Age 21: This’ll either get me high or kill me!
Age 45: That might get stuck in my teeth.
One interesting thing I learned in my thirties is that you can leave a bar before it closes.
If Amazon had a dating app:
You recently got married! Here are some similar people you may be interested in
We decided to have money instead of children.
Googles: what to do with 100 dyed hard boiled eggs
Google: do you have any enemies?
“On my way” I said, pretending to drive my bed.
Mac & cheese implies the existence of PC & cheese
[arrives at party]
ME: This was a good idea.
*30 seconds later*
MY WILL TO LIVE: I’m gonna go wait in the car.

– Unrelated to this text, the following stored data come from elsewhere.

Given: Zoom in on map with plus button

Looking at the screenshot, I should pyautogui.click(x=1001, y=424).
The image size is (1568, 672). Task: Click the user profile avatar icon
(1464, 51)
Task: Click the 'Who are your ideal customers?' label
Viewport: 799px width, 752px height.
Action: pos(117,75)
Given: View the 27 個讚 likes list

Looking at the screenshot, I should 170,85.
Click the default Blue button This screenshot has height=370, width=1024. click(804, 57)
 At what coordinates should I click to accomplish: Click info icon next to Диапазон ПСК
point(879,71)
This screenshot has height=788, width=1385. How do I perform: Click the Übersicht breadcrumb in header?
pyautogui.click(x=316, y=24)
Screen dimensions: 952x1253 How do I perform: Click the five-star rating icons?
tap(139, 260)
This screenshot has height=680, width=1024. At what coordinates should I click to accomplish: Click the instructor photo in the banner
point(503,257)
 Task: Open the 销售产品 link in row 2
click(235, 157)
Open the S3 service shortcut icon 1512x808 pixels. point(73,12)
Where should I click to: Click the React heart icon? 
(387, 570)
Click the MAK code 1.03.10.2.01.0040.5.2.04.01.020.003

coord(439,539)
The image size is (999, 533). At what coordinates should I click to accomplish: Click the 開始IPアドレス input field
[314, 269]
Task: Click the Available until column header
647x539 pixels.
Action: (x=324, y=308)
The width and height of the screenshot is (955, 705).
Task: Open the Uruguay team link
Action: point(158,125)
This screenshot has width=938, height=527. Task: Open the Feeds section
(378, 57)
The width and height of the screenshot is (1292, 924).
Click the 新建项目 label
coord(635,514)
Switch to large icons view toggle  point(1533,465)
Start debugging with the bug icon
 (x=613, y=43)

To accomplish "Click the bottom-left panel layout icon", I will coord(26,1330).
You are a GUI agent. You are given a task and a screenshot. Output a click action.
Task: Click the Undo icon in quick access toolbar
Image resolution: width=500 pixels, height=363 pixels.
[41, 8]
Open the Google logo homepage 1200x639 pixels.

me: hey there delilah what’s it like in new york city
delilah: real estate prices have skyrocketed making it impossible for people to find housing and forcing them to commute from further away, adding stress and expense to their already overburdened lives
me: ..you’re so pretty
Ran into my wife at the library when we were both supposed to be “out with friends”
My parents didn’t raise me to be rude, I had to practice
Me: I got my first TOTD! It’s exciting!
Him: What’s that?
M: um, well, it’s an imaginary trophy…
H: well then I’m imaginary proud of you.
Boss: It’s Labor Day. Everyone gets the day off to celebrate all the hard work they do during the year.
Me: Is that why I’m-
Boss: That’s why you’re working.
In Canada they just call them geese
Protip: if a woman you’re with is screaming “ELEPHANT! SENATOR! BANANA! EUCALYPTUS! MISSISSIPPI!” it’s because she probably forgot the safe word.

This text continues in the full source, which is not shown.